An OH Monitoring Method Using Infrared-Ultraviolet Double Resonance Laser-Induced Fluorescence

摘要

We have applied an infrared-ultraviolet double resonance laser-induced fluorescence (IR-UV LIF) technique to the measurment of OH concentrations in the troposphere. This OH exists in extremely low concentrations, ca. 10~6 molecules cm~(-3), and plays a central role in the atmospheric chemistry. The detection limit of this new technique using our laser and detection system was experimentally determined to be 1.3 x 10~9 molecules cm~(-3) at 9.2 mTorr in Ar buffer gas. We have found that the method is free from chemical interferences but less sensitive than the single photon LIF method. A simple model is formulated and differential equations are numerically solved after the selection and determination of necesary physical constants.
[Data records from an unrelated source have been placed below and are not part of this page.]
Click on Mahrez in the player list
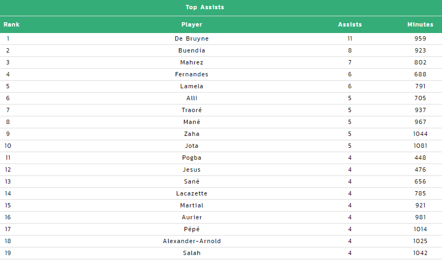442x261 pixels. 191,62
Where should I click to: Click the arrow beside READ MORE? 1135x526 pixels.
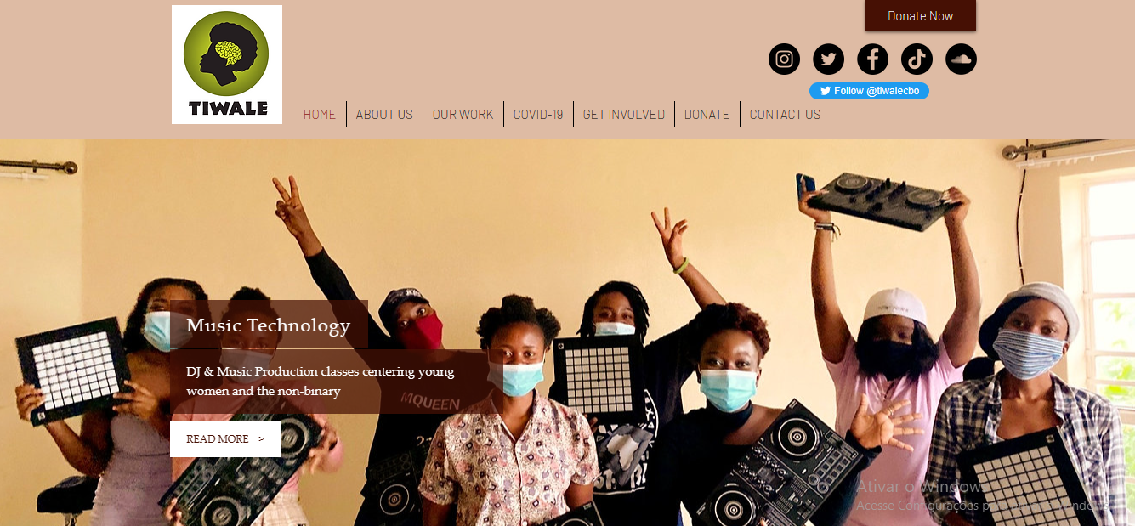click(x=261, y=439)
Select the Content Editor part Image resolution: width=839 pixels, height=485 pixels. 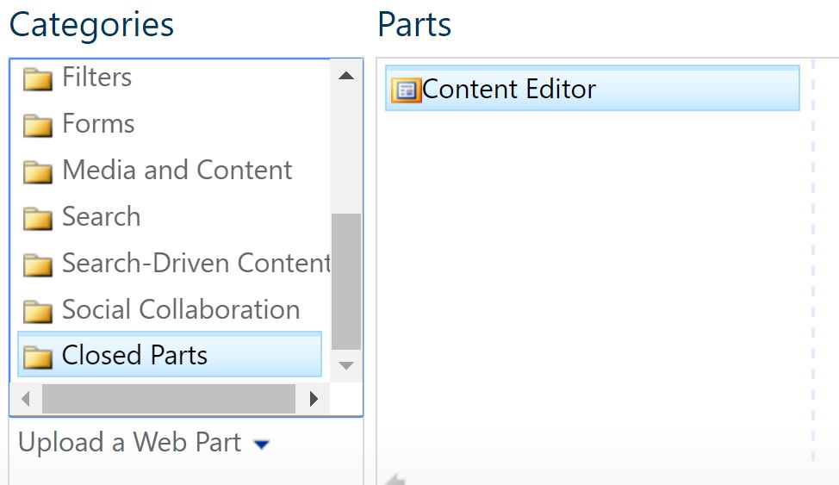(593, 89)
The method leads to the simulated (single photon LIF)/(IR-UV LIF) sensitivity ratio of 1.4 x 10~3, comparable with the experimental value of 2.2 x 10~3. On the basis of the proposed kinetic model, we discuss the optimum experimental parameters (sample pressure, IR and UV laser powers, and delay time) in this IR-UV LIF method by taking account of rotational energy transfer, fluorescence quenching, and saturation of absorption.